洞窟の中に入ったレオさまは、安堵の息を吐いてそこに座り込む。
「言われないとわからないが、確かに登れないこともなかった。ちょうどいいところに手を掛けたり足を置いたりする出っ張りがあったな」
「削ったり掘ったりして、ちょっと調整しました」
「なるほど」
口の端を上げて小さく笑うと、レオさまは洞窟の中を見渡した。
「うん、快適ではなさそうだが、何日かなら過ごせそうじゃないか」
立ち上がると頭をぶつけるくらいの高さ。奥行きはこの洞窟の高さと同じように、私二人分くらい。

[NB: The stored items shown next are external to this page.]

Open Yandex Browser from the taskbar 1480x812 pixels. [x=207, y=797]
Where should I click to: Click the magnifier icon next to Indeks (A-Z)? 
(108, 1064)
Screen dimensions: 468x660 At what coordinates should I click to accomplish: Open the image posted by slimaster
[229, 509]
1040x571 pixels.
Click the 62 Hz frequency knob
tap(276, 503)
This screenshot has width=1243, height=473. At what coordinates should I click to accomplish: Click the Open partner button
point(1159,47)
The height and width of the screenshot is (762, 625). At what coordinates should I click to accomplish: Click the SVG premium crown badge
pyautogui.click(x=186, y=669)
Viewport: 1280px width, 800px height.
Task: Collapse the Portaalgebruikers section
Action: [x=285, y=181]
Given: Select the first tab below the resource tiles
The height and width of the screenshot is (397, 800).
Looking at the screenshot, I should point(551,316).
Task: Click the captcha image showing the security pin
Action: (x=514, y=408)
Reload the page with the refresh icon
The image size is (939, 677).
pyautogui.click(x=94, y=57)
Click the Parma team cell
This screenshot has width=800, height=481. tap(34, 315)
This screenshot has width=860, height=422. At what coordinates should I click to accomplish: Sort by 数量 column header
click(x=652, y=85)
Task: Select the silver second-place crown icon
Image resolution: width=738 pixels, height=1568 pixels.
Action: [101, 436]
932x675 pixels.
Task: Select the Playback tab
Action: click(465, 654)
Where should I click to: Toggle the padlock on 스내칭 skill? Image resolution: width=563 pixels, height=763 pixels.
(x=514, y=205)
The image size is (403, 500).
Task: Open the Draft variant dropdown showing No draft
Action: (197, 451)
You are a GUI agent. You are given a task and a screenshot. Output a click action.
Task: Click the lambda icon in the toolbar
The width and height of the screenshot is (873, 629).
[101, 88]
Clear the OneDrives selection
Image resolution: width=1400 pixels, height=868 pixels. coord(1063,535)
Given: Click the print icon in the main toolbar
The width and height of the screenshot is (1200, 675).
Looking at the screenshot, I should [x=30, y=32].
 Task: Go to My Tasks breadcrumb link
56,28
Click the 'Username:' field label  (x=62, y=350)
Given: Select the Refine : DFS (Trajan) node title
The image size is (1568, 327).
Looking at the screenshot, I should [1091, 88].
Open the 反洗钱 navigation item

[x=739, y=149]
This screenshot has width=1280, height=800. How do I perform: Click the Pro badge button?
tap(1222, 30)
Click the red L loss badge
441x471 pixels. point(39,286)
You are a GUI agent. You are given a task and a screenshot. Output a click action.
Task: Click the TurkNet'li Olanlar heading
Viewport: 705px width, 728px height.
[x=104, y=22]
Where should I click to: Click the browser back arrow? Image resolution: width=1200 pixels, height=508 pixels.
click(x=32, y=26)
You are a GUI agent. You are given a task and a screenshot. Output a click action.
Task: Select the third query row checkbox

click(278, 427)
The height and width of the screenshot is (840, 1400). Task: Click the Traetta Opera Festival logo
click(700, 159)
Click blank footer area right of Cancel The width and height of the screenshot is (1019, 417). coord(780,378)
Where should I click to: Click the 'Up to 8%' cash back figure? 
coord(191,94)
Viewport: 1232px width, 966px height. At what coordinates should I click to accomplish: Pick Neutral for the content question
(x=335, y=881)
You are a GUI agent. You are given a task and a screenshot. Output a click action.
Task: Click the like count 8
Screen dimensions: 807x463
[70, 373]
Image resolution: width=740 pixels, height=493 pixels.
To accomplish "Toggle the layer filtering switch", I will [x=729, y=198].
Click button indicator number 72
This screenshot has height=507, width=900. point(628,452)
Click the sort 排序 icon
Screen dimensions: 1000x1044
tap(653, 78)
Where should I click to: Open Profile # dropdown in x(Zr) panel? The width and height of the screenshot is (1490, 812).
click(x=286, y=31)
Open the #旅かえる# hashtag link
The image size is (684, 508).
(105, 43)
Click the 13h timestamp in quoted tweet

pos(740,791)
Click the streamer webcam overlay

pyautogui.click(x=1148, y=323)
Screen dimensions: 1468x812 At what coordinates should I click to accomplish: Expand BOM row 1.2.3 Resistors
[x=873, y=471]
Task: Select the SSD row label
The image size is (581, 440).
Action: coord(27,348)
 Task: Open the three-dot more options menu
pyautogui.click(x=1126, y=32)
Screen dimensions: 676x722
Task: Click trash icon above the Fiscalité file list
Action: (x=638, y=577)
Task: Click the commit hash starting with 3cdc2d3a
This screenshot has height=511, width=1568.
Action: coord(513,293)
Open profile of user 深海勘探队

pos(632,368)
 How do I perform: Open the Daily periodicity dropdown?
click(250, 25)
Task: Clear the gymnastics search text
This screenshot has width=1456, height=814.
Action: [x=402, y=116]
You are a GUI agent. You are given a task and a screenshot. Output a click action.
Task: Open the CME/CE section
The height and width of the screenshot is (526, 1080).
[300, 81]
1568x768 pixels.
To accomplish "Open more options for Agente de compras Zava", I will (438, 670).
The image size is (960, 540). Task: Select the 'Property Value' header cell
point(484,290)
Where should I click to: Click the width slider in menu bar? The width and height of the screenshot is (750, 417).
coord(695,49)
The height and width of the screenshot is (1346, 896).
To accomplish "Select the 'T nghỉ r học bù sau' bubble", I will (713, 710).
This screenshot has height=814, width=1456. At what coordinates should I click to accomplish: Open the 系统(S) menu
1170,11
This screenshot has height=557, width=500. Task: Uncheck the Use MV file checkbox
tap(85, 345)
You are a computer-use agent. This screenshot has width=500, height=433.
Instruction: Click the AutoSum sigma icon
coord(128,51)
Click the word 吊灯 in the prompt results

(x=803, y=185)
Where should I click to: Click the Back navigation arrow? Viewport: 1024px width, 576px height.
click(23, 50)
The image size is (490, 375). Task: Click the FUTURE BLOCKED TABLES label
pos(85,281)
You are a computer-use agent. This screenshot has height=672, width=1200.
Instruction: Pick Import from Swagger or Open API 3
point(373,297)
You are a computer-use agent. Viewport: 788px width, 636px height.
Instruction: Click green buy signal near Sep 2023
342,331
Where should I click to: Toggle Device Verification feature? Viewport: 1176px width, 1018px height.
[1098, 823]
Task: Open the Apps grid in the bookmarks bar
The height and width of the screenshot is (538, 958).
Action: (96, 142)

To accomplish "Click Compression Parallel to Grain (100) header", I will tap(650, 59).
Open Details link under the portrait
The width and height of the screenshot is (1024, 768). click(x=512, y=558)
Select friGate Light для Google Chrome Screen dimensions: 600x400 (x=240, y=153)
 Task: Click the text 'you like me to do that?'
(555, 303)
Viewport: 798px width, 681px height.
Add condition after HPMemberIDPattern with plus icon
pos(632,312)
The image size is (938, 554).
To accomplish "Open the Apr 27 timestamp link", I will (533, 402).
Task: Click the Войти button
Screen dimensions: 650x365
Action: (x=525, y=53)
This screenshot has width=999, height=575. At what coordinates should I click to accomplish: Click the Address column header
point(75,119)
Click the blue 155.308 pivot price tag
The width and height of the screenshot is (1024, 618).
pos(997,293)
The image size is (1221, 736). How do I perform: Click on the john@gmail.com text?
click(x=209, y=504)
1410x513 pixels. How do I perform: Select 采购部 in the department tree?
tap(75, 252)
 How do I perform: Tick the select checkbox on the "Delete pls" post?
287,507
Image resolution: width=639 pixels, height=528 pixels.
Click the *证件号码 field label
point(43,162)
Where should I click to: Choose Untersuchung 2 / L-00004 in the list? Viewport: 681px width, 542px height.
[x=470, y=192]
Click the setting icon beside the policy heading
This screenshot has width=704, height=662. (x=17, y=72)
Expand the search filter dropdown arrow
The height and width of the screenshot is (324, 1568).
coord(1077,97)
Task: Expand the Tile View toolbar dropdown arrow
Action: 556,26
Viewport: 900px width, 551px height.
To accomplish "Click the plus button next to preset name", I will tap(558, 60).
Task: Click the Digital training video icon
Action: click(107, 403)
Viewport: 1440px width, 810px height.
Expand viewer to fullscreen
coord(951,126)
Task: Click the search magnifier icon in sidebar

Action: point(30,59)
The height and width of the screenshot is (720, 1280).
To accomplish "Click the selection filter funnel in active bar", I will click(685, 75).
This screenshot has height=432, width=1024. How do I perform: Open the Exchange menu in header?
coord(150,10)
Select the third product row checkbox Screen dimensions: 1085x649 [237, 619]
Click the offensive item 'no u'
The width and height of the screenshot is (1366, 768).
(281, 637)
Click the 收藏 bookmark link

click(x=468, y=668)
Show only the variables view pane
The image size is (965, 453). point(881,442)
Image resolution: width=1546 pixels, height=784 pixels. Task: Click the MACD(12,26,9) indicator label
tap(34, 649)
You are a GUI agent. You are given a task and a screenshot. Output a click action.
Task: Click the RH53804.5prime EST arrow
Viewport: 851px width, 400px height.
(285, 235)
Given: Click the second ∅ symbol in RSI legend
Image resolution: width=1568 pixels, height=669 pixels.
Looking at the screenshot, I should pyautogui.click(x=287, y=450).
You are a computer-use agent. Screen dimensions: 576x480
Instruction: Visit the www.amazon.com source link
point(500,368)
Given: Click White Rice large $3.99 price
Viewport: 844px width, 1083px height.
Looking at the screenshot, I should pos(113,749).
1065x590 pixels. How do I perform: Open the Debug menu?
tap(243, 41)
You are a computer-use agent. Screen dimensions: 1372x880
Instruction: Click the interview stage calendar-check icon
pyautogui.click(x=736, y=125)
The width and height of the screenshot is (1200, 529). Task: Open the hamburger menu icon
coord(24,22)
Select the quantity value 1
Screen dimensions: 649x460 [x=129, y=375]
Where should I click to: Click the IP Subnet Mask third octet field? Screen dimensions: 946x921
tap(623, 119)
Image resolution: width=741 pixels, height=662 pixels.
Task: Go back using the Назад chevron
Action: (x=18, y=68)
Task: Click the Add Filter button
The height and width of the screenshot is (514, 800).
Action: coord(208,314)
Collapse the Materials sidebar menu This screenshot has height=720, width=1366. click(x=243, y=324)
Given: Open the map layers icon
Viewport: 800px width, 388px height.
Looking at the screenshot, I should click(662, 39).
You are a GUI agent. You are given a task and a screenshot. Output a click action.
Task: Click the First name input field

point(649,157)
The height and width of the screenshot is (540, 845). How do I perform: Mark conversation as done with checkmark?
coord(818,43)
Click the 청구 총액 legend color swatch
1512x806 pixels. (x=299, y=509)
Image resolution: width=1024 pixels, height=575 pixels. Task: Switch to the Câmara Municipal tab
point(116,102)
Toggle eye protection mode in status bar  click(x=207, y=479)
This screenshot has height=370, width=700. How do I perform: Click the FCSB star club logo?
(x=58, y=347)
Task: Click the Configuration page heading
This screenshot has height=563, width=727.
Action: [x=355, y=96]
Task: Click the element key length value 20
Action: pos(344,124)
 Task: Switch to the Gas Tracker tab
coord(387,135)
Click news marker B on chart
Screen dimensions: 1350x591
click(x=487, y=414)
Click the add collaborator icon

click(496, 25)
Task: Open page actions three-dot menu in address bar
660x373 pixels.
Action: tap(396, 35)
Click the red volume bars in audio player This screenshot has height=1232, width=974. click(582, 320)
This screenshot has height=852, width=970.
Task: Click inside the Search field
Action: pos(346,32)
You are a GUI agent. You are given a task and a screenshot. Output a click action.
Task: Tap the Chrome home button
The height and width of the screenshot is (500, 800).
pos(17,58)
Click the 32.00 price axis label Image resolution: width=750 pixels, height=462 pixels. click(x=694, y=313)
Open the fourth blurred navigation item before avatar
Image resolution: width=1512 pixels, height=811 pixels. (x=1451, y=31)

洞窟の床には板が敷かれていて、その上に厚めの布が被せられている。クッションも二つ、置いてある。
「……これは、プリシラが?」
「はい。小さめの板を何回も運んだんですよ。そのときはさすがに梯子を使いました」
洞窟の床をレオさまはしばらくじっと見つめていたけれど、少しして、ははっと声を出して笑った。
「楽しそうだな」
「楽しいですよ」
「そうか」
レオさまは肩の力を抜くと、背中を洞窟の壁にあずけ、片膝を立ててくつろいだ様子で、また笑った。